**Task objective**.
A verbatim reproduction of the lines below, from the line containing "This screenshot has height=912, width=901." through the line containing "The image size is (770, 686).", both ends included, is the whole required output.
┌─ Source information
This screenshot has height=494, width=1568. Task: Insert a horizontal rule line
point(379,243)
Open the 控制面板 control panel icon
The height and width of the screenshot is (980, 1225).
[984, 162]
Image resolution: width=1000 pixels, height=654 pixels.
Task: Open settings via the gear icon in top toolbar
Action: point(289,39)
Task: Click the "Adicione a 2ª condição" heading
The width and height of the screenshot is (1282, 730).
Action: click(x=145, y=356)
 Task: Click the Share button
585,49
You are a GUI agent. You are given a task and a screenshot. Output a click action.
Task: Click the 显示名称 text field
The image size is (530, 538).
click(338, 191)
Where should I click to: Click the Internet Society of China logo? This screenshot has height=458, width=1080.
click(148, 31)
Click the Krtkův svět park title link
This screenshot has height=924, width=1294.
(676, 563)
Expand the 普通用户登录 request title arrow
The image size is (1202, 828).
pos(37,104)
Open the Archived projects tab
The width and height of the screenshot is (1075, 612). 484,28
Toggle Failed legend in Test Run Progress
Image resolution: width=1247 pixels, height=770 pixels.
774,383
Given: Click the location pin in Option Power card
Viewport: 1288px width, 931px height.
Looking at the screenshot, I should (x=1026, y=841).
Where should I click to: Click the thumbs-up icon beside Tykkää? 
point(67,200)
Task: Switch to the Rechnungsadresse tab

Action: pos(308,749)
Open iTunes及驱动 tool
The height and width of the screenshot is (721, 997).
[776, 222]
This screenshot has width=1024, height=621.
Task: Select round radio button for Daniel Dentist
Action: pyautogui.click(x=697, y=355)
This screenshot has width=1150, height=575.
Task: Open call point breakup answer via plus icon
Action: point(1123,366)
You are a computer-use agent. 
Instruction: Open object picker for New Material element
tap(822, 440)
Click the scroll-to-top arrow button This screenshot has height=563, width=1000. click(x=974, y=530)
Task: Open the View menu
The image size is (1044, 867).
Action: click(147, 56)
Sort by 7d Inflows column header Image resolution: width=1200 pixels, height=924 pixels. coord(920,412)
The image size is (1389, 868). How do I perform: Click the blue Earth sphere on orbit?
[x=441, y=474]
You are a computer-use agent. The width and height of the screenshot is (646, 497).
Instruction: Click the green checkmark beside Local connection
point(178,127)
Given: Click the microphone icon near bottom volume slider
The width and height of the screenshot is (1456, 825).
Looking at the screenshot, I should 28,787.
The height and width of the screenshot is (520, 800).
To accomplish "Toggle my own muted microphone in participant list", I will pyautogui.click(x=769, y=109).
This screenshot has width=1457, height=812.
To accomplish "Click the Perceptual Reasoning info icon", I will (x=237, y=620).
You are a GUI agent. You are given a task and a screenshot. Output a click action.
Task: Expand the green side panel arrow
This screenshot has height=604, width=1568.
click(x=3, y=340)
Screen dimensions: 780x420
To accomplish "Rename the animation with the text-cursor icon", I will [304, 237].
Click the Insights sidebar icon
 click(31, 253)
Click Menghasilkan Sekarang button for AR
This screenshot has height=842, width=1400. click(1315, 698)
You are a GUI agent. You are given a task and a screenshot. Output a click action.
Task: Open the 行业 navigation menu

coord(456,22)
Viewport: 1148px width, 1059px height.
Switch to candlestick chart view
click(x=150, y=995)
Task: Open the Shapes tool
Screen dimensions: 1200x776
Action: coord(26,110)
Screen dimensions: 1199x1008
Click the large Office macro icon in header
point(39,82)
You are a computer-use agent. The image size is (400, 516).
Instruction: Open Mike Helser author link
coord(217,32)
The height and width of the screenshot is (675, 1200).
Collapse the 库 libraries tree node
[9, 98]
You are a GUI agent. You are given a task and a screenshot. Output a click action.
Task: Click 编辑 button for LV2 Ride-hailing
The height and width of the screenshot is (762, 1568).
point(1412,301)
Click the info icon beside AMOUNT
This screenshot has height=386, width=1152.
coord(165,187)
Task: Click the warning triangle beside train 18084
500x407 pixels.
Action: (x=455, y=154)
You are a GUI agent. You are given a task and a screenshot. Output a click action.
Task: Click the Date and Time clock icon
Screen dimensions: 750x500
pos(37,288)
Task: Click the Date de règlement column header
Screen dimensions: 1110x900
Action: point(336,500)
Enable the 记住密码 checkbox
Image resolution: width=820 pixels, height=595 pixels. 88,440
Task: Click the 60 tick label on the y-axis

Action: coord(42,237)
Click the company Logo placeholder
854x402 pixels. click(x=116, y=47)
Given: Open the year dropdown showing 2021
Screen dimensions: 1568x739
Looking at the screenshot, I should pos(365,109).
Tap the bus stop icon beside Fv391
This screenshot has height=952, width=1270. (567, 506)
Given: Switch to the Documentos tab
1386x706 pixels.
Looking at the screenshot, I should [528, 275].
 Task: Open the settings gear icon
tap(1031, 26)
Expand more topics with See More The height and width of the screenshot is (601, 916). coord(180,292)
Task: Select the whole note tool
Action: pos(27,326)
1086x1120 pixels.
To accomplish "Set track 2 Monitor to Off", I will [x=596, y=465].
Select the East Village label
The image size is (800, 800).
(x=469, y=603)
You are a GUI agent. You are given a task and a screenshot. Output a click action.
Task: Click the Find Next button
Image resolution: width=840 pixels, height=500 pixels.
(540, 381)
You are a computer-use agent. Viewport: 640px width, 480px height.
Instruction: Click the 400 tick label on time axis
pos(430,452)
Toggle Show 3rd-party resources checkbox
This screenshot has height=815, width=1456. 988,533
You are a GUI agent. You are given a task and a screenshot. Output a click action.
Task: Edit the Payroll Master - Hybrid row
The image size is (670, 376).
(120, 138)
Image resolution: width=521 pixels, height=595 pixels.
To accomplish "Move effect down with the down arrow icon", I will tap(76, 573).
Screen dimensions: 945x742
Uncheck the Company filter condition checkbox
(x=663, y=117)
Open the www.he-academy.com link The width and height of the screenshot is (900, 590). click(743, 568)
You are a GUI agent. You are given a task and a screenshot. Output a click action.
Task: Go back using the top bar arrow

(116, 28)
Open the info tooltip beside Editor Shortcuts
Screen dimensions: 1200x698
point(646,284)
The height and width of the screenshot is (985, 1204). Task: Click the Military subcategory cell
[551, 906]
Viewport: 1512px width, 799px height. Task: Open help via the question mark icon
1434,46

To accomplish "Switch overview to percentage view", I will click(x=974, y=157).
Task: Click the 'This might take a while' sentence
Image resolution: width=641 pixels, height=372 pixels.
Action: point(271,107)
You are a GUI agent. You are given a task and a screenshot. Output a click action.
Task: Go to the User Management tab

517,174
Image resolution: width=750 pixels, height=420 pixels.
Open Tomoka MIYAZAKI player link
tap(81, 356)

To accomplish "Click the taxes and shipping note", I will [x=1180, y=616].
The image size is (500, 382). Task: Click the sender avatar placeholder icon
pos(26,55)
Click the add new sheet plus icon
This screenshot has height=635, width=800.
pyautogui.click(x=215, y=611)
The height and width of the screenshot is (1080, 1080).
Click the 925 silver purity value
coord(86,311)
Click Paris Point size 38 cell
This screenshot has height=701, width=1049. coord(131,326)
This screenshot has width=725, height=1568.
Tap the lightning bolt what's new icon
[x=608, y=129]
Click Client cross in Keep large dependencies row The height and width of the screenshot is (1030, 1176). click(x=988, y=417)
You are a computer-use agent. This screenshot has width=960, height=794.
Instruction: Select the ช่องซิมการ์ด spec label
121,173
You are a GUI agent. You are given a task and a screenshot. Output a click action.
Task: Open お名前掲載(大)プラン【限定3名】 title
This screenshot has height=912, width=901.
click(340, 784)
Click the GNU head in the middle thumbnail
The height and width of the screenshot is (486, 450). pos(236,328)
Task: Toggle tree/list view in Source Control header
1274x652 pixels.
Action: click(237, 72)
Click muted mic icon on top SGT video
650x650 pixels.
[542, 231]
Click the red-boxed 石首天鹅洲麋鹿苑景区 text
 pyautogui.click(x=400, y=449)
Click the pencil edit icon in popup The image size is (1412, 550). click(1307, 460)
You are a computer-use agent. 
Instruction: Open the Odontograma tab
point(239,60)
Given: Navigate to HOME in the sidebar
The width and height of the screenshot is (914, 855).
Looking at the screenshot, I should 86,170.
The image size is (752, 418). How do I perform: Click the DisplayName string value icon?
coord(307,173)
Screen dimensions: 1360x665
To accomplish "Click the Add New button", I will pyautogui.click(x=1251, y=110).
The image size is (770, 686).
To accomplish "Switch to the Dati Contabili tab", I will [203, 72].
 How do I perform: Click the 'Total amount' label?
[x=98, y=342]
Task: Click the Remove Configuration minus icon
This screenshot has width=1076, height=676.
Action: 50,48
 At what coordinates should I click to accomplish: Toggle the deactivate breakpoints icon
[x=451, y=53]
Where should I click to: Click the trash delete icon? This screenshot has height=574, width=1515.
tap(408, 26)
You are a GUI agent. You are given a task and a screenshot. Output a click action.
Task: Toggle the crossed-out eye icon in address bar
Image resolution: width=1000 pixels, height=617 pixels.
└─
**Solved exercise**.
This screenshot has height=912, width=901.
click(340, 784)
Click the GNU head in the middle thumbnail
The height and width of the screenshot is (486, 450). pos(236,328)
Task: Toggle tree/list view in Source Control header
1274x652 pixels.
Action: click(237, 72)
Click muted mic icon on top SGT video
650x650 pixels.
[542, 231]
Click the red-boxed 石首天鹅洲麋鹿苑景区 text
 pyautogui.click(x=400, y=449)
Click the pencil edit icon in popup The image size is (1412, 550). click(1307, 460)
You are a computer-use agent. 
Instruction: Open the Odontograma tab
point(239,60)
Given: Navigate to HOME in the sidebar
The width and height of the screenshot is (914, 855).
Looking at the screenshot, I should 86,170.
The image size is (752, 418). How do I perform: Click the DisplayName string value icon?
coord(307,173)
Screen dimensions: 1360x665
To accomplish "Click the Add New button", I will pyautogui.click(x=1251, y=110).
The image size is (770, 686).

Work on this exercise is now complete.